Geçici 4'üncü madde ise, bu kurala, bazı suçlar hakkında (TCK 125, 146, 407, 414, 416 ilk ve 418'inci maddelere giren suçları işleyenler hakkında) istisna getirmiş, şartlı salıvermeden yararlanabilmek için çekilmesi gereken ceza süresini daha uzun tutmuştur. Terör suçları için de, ölüm cezası infaz edilmeyecek, ancak idam mahkûmları 20 yıllarını, müebbet hapis cezasına çarptırılanlar 15 yıllarını, hürriyeti bağlayıcı diğer cezalardan dolayı hapiste bulunanlar ise, hükümlülük sürelerinin üçte birini çekmek şartıyla, "şartlı salıvermeden" yararlanacaklardı.

Gerekçe

Geçici 1 ve 4'üncü maddeler arasında, şartlı salıvermeden yararlanabilmek için çekilmesi gereken süreler arasında farklılık bulunması yüzünden, Anayasa Mahkemesi, ayırımı yaratan geçici 4'üncü maddeyi iptâl etti. Mahkeme, gerekçesinde şu hususlara değiniyordu: "Cezanın caydırıcılığı ve suçlunun topluma uyum sağlayabilmesi, topluma kazandırılması, ceza politikasının temel ilkesini oluşturur. Toplumun suça verdiği önem ve suçun ağırlığı, cezanın farklılaşmasına ya da ağırlaşmasına esas olur. Bu husus, devletin cezalandırma politikasına uygun olarak, yasa koyucunun takdirine göre belirlenir. Ancak, cezanın infazı, suçun türüne bağlı olmasının, suçlunun topluma uyum sağlamasını, topluma kazandırılmasını amaçlar. Aynı miktar ceza alan iki hükümlüden birinin, sırf suçunun türü nedeniyle daha uzun süre ceza çektikten sonra şartla salıverilmesi, iki mahkûm arasında eşitsizliğe yol açar. İnfaz yönünden eşit ve aynı durumda olan mahkûmlar arasında, şartlı salıverme bakımından ayrı uygulama, Anayasa'nın 10'uncu maddesinde öngörülen yasa önünde eşitlik ilkesine uygun düşmemektedir. Geçici 4'üncü maddenin iptâli, uygulamada boşluk doğurmayacaktır. İptâl ile eşitsizlik giderilmiş olacaktır."

Af Kanunu

Bütün bunları anlatmamın bir sebebi var. Eğer, af, ceza indirimi biçiminde çıkarsa, Anayasa Mahkemesi suç türüne göre bir ayırımı kabul etmeyecek, hükümlünün, işlediği suçtan koptuğu ve ayrı bir statüye geçtiğini belirterek, eşitlik açısından, bazı suç nevileri için getirilen istisnaları ortadan kaldıracaktır.

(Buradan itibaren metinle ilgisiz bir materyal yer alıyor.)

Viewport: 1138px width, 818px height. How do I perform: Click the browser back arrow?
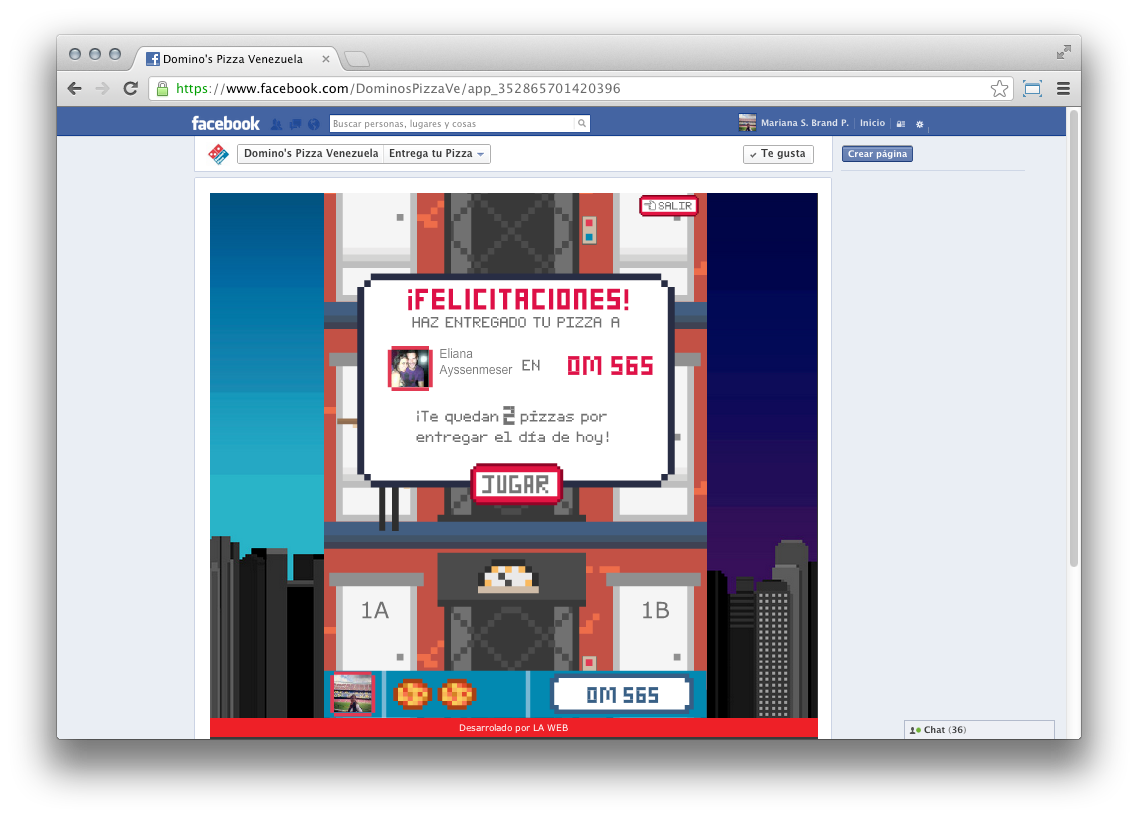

Denilebilir ki, ceza indirimi 23 Nisan 1999'dan önce işlenen suçlar için geçerli. Dolayısıyla bankaların içini boşaltanların hepsi bundan yararlanmayacak.

Doğru, ama meselâ İnterbank'a devlet 1999 yılının 7 ocağında el koyduğu için, suç 23 Nisan 1999'dan önce işlenmiş sayılacak ve Cavit Çağlar ile Teoman Koman, adaletten yakasını kurtaracak. Ayrıca, İnterbank, 64'üncü madde kapsamında hazine gözetimindeyken, Etibank'ı Çağlar'a veren siyasetçilerden ve bürokratlardan; Türkbank'ı Korkmaz Yiğit'e devredenlerden, -işlemler 1998 yılında yapıldığı için-, kimse hesap soramayacak.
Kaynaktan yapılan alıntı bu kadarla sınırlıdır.